§ **Work instructions**: Of all the entries below, retype only the lines from the one with "Task: Open 检视图层 layer inspection tool" through the one with "Viewport: 1515px width, 784px height.", exactly as they appear.

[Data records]
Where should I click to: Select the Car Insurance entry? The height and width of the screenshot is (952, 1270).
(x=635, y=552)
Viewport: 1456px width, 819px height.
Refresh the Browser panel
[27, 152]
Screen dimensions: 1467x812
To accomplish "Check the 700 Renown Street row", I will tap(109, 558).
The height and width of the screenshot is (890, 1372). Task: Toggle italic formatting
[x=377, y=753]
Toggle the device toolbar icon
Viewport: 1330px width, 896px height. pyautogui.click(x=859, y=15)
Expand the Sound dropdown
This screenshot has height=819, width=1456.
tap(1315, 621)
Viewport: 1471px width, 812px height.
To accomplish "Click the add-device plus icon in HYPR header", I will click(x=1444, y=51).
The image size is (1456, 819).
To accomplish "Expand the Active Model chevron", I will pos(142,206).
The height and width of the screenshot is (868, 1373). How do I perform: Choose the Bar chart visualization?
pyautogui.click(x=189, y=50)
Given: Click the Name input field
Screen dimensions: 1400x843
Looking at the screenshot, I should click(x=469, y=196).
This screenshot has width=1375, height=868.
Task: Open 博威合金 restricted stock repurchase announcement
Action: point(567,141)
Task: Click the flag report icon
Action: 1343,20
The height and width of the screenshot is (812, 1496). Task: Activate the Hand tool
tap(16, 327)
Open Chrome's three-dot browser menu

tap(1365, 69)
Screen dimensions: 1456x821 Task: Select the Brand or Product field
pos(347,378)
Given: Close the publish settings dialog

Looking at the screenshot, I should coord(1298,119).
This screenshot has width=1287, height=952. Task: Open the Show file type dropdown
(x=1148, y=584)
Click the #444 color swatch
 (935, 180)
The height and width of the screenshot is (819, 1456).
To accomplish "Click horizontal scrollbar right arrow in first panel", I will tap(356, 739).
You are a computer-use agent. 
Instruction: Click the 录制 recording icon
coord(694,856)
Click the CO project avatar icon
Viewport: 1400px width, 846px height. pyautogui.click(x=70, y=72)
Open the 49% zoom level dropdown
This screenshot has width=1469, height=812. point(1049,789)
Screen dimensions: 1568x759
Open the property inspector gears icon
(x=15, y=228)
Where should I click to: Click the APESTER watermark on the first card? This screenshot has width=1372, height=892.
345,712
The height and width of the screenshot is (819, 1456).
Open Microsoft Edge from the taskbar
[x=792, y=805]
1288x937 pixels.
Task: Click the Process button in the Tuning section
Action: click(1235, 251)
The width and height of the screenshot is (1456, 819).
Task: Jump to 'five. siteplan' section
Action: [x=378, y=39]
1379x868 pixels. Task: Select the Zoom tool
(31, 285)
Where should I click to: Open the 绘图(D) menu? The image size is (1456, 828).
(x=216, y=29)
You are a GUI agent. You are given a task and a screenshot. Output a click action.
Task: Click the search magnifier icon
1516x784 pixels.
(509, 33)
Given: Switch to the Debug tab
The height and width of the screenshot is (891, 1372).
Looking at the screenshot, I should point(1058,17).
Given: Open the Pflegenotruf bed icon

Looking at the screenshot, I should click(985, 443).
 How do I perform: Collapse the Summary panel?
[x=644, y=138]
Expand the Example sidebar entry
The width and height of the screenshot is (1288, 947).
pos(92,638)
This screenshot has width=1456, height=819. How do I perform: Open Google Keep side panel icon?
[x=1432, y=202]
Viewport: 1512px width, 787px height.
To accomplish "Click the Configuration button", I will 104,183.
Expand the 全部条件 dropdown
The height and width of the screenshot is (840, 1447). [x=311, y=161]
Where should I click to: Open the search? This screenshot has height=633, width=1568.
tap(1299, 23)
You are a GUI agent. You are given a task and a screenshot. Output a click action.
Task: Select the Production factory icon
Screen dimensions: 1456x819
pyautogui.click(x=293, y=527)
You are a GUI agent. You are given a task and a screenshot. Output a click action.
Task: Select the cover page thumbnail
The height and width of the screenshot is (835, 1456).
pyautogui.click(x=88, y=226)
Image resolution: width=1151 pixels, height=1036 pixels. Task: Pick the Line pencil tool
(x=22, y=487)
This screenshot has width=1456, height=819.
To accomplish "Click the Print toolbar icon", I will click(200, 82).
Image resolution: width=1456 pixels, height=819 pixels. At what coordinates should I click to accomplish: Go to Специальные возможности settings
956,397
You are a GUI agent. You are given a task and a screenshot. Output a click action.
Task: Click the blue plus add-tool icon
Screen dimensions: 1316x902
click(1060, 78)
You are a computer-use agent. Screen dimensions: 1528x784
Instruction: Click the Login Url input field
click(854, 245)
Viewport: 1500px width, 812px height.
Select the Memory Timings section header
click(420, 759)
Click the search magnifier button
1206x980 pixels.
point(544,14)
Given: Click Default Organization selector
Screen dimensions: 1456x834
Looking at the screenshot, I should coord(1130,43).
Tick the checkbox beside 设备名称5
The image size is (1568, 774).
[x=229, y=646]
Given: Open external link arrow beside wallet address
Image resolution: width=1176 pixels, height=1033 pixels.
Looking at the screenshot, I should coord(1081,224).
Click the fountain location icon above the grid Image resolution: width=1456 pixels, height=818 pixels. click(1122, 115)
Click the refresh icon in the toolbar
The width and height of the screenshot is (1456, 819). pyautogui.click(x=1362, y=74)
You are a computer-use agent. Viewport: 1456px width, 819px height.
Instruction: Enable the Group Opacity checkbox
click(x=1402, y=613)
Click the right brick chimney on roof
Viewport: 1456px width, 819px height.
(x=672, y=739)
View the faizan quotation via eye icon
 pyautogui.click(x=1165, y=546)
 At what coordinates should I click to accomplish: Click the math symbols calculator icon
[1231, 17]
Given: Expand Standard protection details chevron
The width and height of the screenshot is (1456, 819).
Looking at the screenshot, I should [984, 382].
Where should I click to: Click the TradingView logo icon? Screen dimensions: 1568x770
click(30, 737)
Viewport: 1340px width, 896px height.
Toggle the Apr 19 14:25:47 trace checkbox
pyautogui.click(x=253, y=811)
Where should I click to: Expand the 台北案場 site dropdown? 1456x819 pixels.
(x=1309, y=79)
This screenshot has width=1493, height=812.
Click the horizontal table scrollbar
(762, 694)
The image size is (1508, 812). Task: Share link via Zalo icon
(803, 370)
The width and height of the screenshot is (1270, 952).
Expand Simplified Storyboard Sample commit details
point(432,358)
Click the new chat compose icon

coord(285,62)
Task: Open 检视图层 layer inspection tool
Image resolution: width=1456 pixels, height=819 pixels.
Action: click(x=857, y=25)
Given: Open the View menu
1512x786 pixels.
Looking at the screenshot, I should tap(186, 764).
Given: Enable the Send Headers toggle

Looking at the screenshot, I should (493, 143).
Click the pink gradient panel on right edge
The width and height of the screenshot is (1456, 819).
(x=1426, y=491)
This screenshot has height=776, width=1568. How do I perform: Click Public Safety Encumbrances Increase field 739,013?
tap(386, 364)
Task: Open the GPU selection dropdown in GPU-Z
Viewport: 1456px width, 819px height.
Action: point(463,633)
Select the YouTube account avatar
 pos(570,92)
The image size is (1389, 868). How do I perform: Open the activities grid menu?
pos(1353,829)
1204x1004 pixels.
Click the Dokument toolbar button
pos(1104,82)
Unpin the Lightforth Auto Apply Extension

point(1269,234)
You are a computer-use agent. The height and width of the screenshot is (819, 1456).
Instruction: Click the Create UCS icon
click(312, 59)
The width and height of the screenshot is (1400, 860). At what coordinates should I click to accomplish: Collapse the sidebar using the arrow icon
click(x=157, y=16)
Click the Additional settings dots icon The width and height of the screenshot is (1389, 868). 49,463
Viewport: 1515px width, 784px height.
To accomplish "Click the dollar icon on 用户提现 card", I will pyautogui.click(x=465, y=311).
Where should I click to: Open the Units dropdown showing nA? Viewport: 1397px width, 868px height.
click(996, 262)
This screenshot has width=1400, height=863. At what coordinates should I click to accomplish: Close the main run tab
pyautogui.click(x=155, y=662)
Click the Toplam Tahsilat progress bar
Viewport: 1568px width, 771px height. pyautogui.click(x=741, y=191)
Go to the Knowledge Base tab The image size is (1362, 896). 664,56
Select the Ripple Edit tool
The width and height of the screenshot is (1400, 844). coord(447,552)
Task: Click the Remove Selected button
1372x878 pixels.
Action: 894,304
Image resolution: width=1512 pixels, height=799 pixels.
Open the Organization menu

§ **Final answer**:
Task: Open 检视图层 layer inspection tool
Image resolution: width=1456 pixels, height=819 pixels.
Action: click(x=857, y=25)
Given: Open the View menu
1512x786 pixels.
Looking at the screenshot, I should tap(186, 764).
Given: Enable the Send Headers toggle

Looking at the screenshot, I should (493, 143).
Click the pink gradient panel on right edge
The width and height of the screenshot is (1456, 819).
(x=1426, y=491)
This screenshot has height=776, width=1568. How do I perform: Click Public Safety Encumbrances Increase field 739,013?
tap(386, 364)
Task: Open the GPU selection dropdown in GPU-Z
Viewport: 1456px width, 819px height.
Action: point(463,633)
Select the YouTube account avatar
 pos(570,92)
The image size is (1389, 868). How do I perform: Open the activities grid menu?
pos(1353,829)
1204x1004 pixels.
Click the Dokument toolbar button
pos(1104,82)
Unpin the Lightforth Auto Apply Extension

point(1269,234)
You are a computer-use agent. The height and width of the screenshot is (819, 1456).
Instruction: Click the Create UCS icon
click(312, 59)
The width and height of the screenshot is (1400, 860). At what coordinates should I click to accomplish: Collapse the sidebar using the arrow icon
click(x=157, y=16)
Click the Additional settings dots icon The width and height of the screenshot is (1389, 868). 49,463
Viewport: 1515px width, 784px height.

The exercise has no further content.